_Exercises_.
1. Decide whether each statement below agrees with the beniseed soup recipe: (a) the recipe serves six; (b) the sesame seeds are roasted for about 20 minutes; (c) the recipe calls for two tablespoons of palm oil. Answer yes or no for each, quoting the exact words of the recipe that decide it.
2. Extend the beniseed soup recipe with the steps that follow its last instruction, keeping the same format.

_Text_.
## start

Beniseed soup and edikang-ikong

The beniseed soup is a delightful and nutritious African dish, offering a unique taste that’s sure to be a new favorite.
Prep Time: 10 mins.
Cook Time: 20 mins.
Total Time: 30 mins.
Serves: 6

• One tablespoon ground crayfish
• One bell pepper
• Two tablespoons palm oil
• One cup chopped spinach
• One and a half cups sesame seeds
• Salt, as needed
• One cup broth or water
• Half a teaspoon cayenne pepper
• Two pounds beef, cut into pieces
• One tablespoon bouillon powder
• One habanero pepper
• Three-quarters cup onions, chopped


  • Preheat your oven to 450°F (230°C).
  • Thoroughly rinse the sesame seeds and let them dry in a colander.
  • Once dried, spread the seeds on a baking tray and roast in the oven for about 10 minutes. Remember to stir them after 5 minutes for even roasting.

## end

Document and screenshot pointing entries
## start

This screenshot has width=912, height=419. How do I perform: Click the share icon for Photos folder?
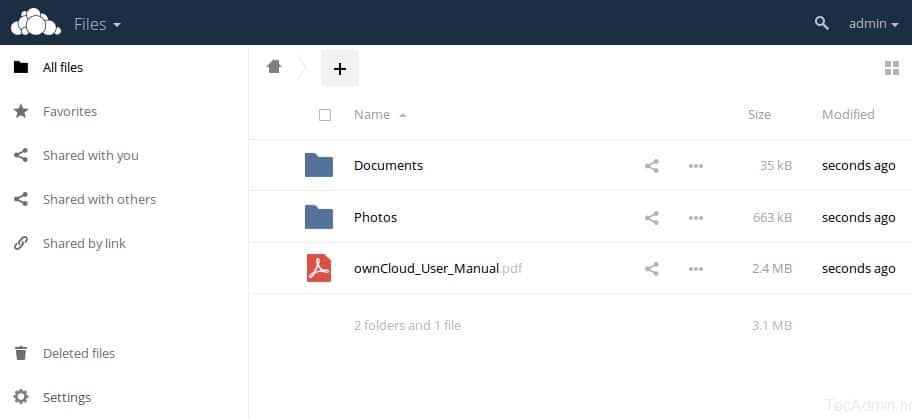coord(652,218)
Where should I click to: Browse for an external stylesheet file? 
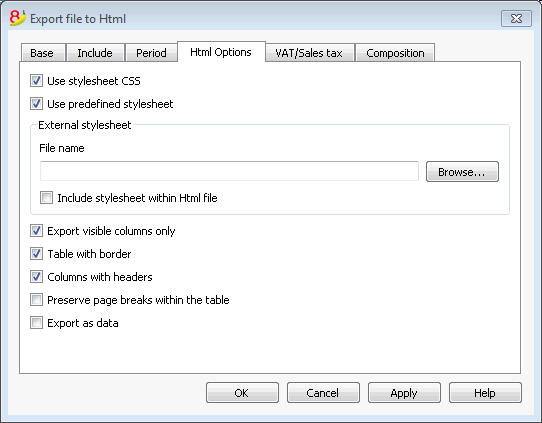point(462,172)
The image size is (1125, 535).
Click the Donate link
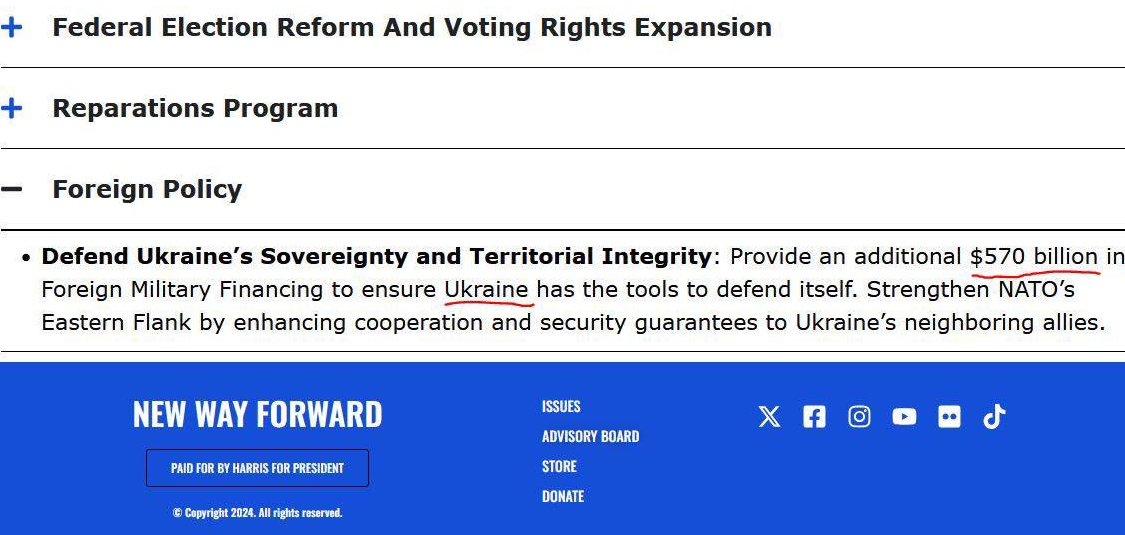pos(563,496)
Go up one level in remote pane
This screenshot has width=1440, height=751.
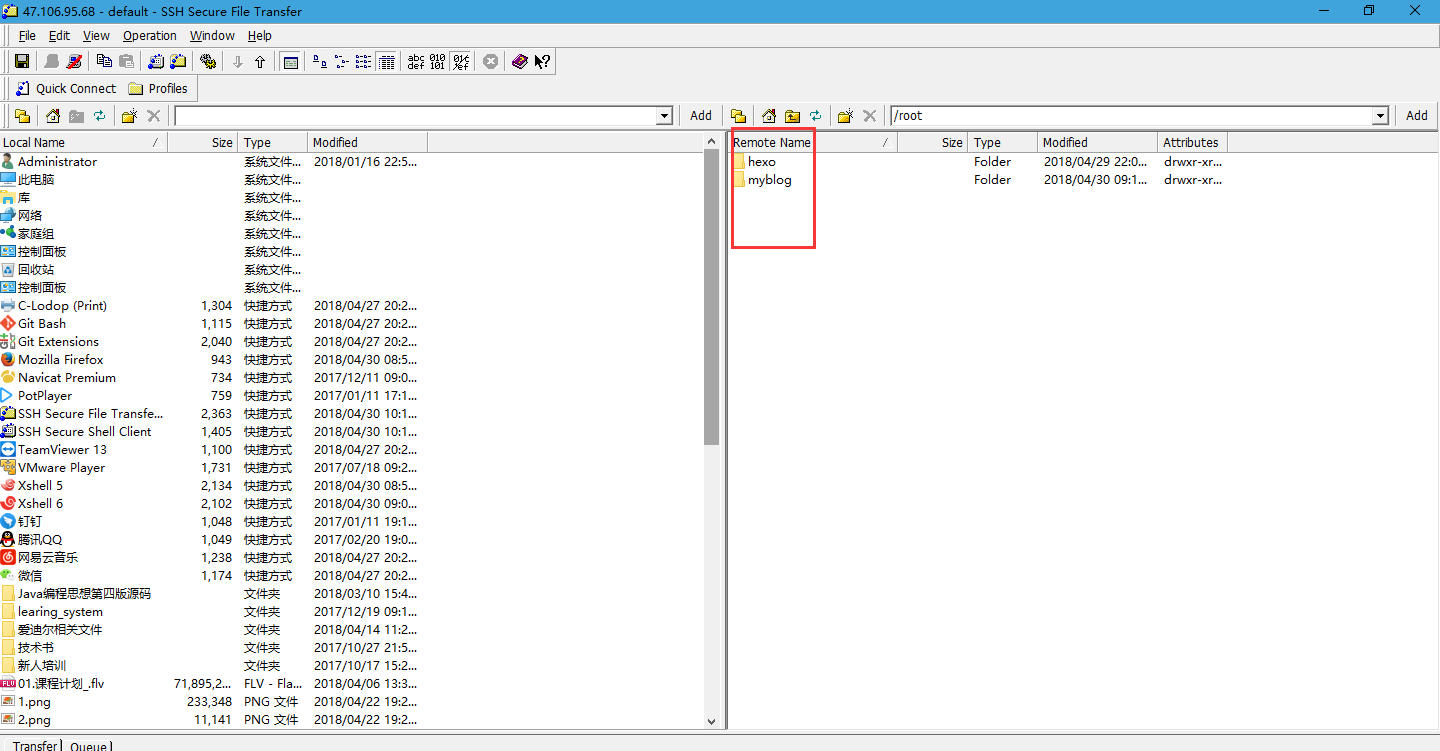click(x=792, y=116)
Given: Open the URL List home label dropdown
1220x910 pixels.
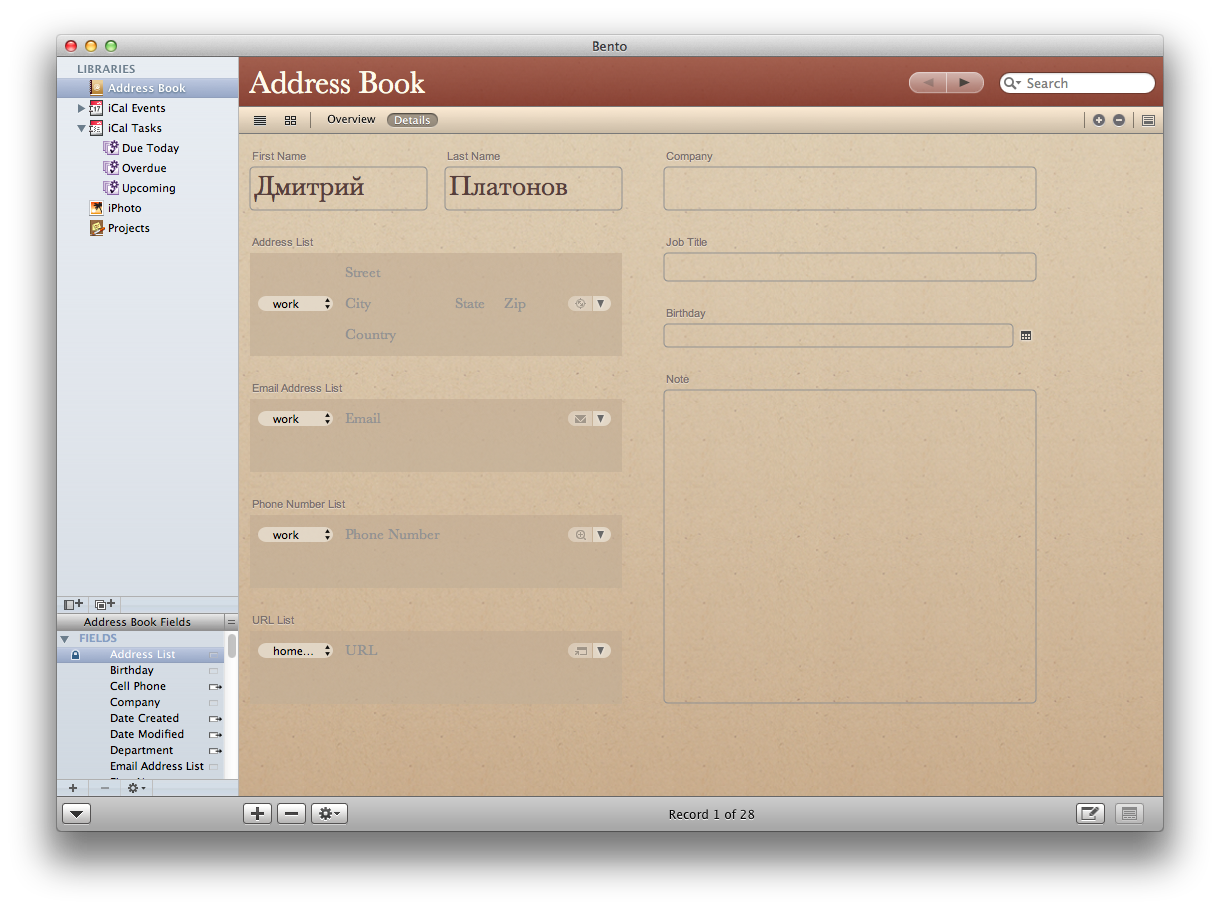Looking at the screenshot, I should coord(295,651).
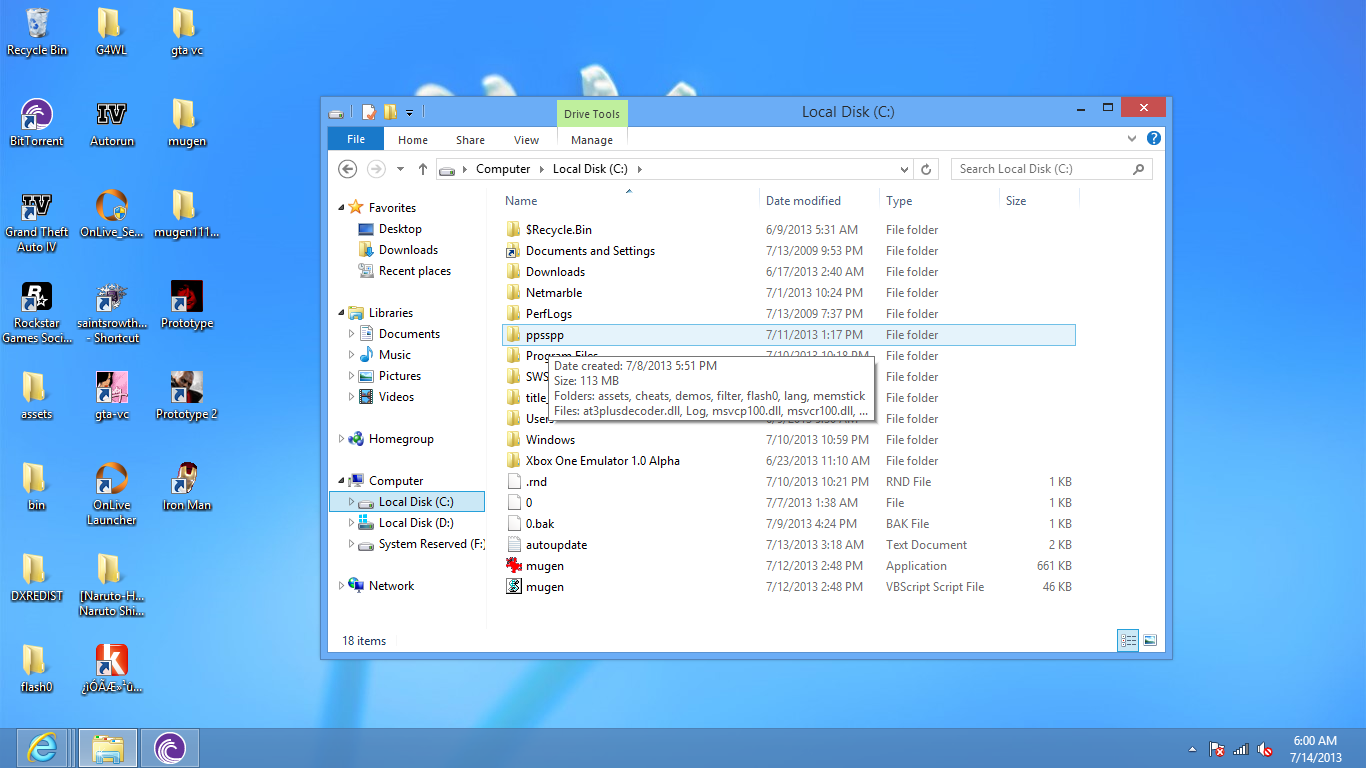
Task: Select the Xbox One Emulator 1.0 Alpha folder
Action: 602,461
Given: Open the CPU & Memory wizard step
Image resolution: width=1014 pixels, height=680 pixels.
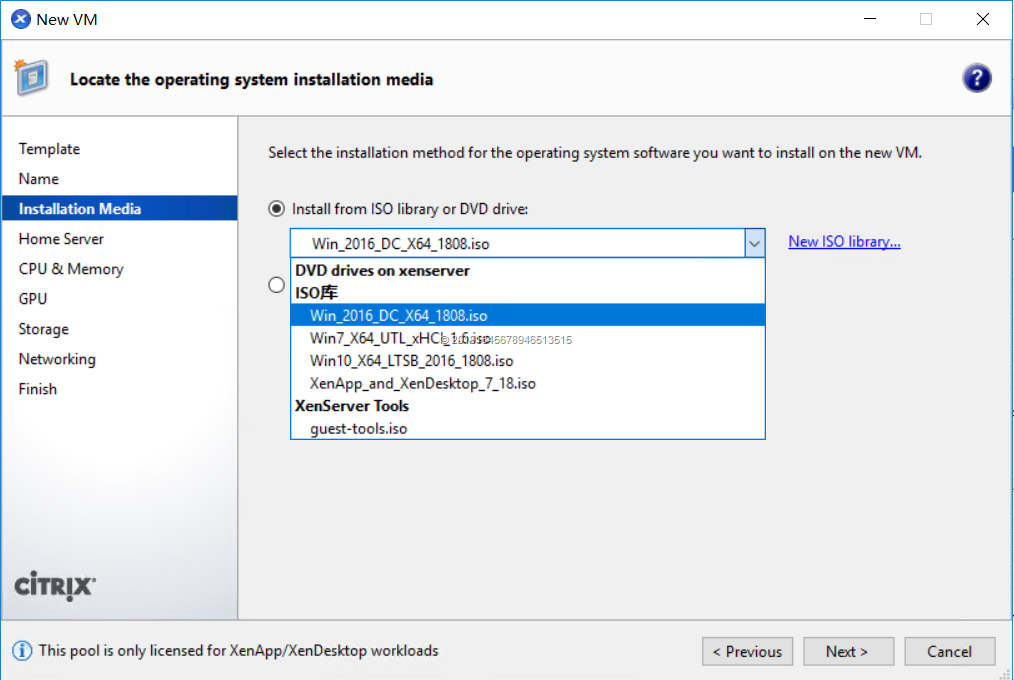Looking at the screenshot, I should 71,269.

## end

_Set of answers_.
1.
(a) Yes: "Serves: 6"
(b) No: "roast in the oven for about 10 minutes"
(c) Yes: "Two tablespoons palm oil"

2.
  • While seeds are roasting, blend the bell and habanero peppers into a smooth paste.
    Take the roasted sesame seeds and blend until they start sticking together.
  • Heat the palm oil in a saucepan over medium heat. Add the chopped onions and sauté for a minute.
  • Stir in the blended pepper paste and cook for another 5 minutes.
  • Mix in the sesame seed paste, stirring for 2 minutes.
  • Add the beef, bouillon powder, ground crayfish, and cayenne pepper. Stir and let it simmer on low heat for 5 minutes.
  • Pour in the broth or water and adjust the seasoning with salt. Bring it to a boil, then reduce the heat and let it simmer for 5 minutes.
  • Finally, add the chopped spinach and let the soup cook on low heat for an additional 5 minutes.

Your beniseed soup is ready to be served. Enjoy!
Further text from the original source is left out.